Esta rubrica tem como objectivo destacar os jogadores mais promissores nascidos em 2001. Os parâmetros de selecção são os feitos até ao momento e, principalmente, o seu potencial e o nível (patamares em termos de projecção Mundial) que poderão atingir no futuro.
A Escócia tem tido dificuldades em encontrar referências futebolísticas nos últimos anos. Andy Robertson é mesmo o jogador mais cotado da seleção e, atualmente, um dos melhores laterais esquerdos do mundo. Porém, o futebol britânico tem sofrido uma evolução incrível na formação de talentos para a modalidade. Inglaterra é, indiscutivelmente, uma potência nas camadas jovens (quer a nível de clubes quer seleções). País de Gales chegou às meias finais do último Europeu e, atualmente, até tem uma seleção mais forte que em 2016 graças aos jovens que têm aparecido. A Escócia parte logo atrás, mas ainda longe dos referidos. Desta forma, o médio Billy Gilmour é um nome que tem despontado na Premier League ao ponto de já ser idolatrado no seu país onde muitos depositam vastas esperanças na sua afirmação como sénior.

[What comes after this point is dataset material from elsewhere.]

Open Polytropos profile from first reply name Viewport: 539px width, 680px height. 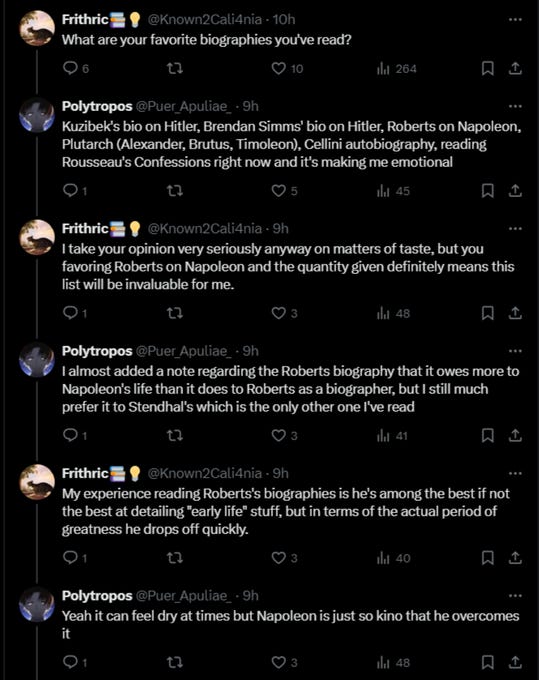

Recrutado pelo Chelsea (dos clubes mais fortes na formação em todo o mundo) ao Rangers com apenas 16 anos, o jovem escocês estreou-se na época passada realizando 11 partidas. Surpreendeu muita gente pela sua simplicidade e personalidade, deixando meio mundo em suspense para projetar como poderia ser o seu desempenho na atual temporada. No entanto, uma lesão complicada no joelho afastou o jovem médio do início de época e até ao momento apenas regista 3 jogos.
Gilmour é o oposto de protótipo de tradicional jogador britânico. De apenas 170 cm de altura, franzino, tímido no confronto físico e com pouca disponibilidade para galgar metros, é um médio centro de trato de bola acima da média. Tecnicamente super evoluído, raramente falha um passe ou erra uma tomada de decisão, esconde a bola dos adversários, roda sobre si para procurar sempre a melhor solução na jogada, denotando uma visão de jogo ao nível de poucos. A jovem promessa escocesa impressiona pela simplicidade nos processos, mas ao mesmo tempo pela classe em cada toque na bola e velocidade de raciocínio. Não é um jogador para jogar a 6, a 8 ou a 10. Nenhuma posição tradicional do meio campo o define, porque não é criativo como um 10, não é intenso e rápido como um 8 e também não tem o perfil físico desejado para atuar à frente da defesa. No entanto, é uma mais valia para qualquer meio campo que queira fazer dano no adversário através da posse e da busca do jogo interior e apoiado.
Internacional sub-21 pelo seu país, só a lesão o impediu de ser chamado à seleção A e ser já aos 19 anos uma figura de destaque. Frank Lampard já demonstrou que é grande apreciador das suas qualidades e não terá problemas em voltar a apostar nele, mal esteja totalmente recuperado. Na verdade, Gilmour pode não impressionar pela ‘capa’, mas o seu futebol simples e perfumado aliado à sua maturidade dentro de campo anteveem um futuro brilhante para o jovem promissor oriundo da Escócia.
VM Scouting: Hugo Moura


3 Comentários
Antonio Clismo
Mais outro jovem promissor britânico a ir parar à Bundesliga para finalizar o se desenvolvimento no melhor das condições possíveis?
Goncalo Silva
A verdade é que cada vez mais aparecem jogadores britânicos com toque de jogador latino, o que é muito bom para o futebol inglês. Gilmour é mais um a juntar a jogadores como Foden ou Mount que não têm nada de britânico no seu jogo (ou pelo menos de antigamente). Gilmour não é tanto um 10 mas sim um construtor de jogo recuado na linha de Frenkie de Jong ou Pjanic, e por isso pode muito bem ocupar um lugar no plantel principal do Chelsea ao lado de Kanté e/ou Kovacic. Que vendam Jorginho, Barkley, Kepa, Alonso, etc para ganhar cash para craques mundiais como Donnaruma, Upamecano ou Haaland!
Tiago Silva
Já foi apelidado do Xavi escocês, gostei bastante do que vi dele até agora, no entanto ainda acho que não está pronto para jogar com regularidade no Chelsea. Um empréstimo poderia fazer-lhe muito bem, a um clube do Championship ganhava competitividade e minutos, poderia ser muito bom para a evolução dele. Ou então fica na equipa e joga alguns jogos, treinar com os melhores também lhe pode fazer bem e se Jorginho sair como se tem falado, haverá mais espaço para ele na equipa e poderá agarrar a oportunidade.